Review: Hook&Jill

Rating: ★★★☆☆

Note: generally speaking, I avoid spoilers in my reviews. But this time I found it tough to avoid, so consider this your due warning – spoiler alert!

In my years of writing pirate book reviews, I’ve definitely seen those that I’ve adored, and others I’ve not cared for. It’s not always a question of quality, either – sometimes a book is well conceived and well crafted, but just isn’t for me. I’d thought that was going to be the case with this review, as indeed, the first 2/3 of the novel Hook&Jill by Andrea Jones simply wasn’t to my taste. But never have I seen such a recovery – the final third of this book felt like setting off a killer fireworks display that you’d spent the entire afternoon assembling – a long time coming, but worth the wait.

Essentially this book begins as the story of Peter Pan as we more or less know it. Wendy and her brothers have spent an undefined amount of time (a month? a century?) in the company of Peter and his Lost Boys.
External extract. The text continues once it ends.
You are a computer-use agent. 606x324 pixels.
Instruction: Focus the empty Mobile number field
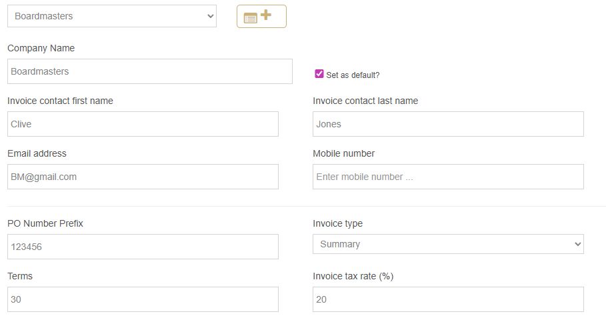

Wendy plays the mother to Peter’s father, and they all continue in an unchanged routine of daily adventures, Wendy’s tales, Peter’s rules about not growing up, and – for Wendy, anyways – a growing restlessness. Continue reading

God Doesn’t Want Me to Review this Book: Hook & Jill

This is an actual photograph of this book as it appeared to me while reading it.

I tried. Really, I tried. But I use a reading light, you see. It’s because my wife doesn’t like to sleep with the lights on, and I can’t read in the dark. So the reading light is our solution. But as with all things, batteries don’t last forever, and so mine died before I was even a full page into Hook&Jill by Andrea Jones. No worries, I have spare AAs… somewhere. I dug and dug, and found four. My light needs four because it’s old and inefficient. I changed the batteries and again set myself to reading, but then the bulb went out. Again, I have spares. I changed the bulb in the dark. It’s tricky business getting those two teensy weensy prongs to fit in place without being able to see. But as with all things, I was victorious in the end. I read another paragraph…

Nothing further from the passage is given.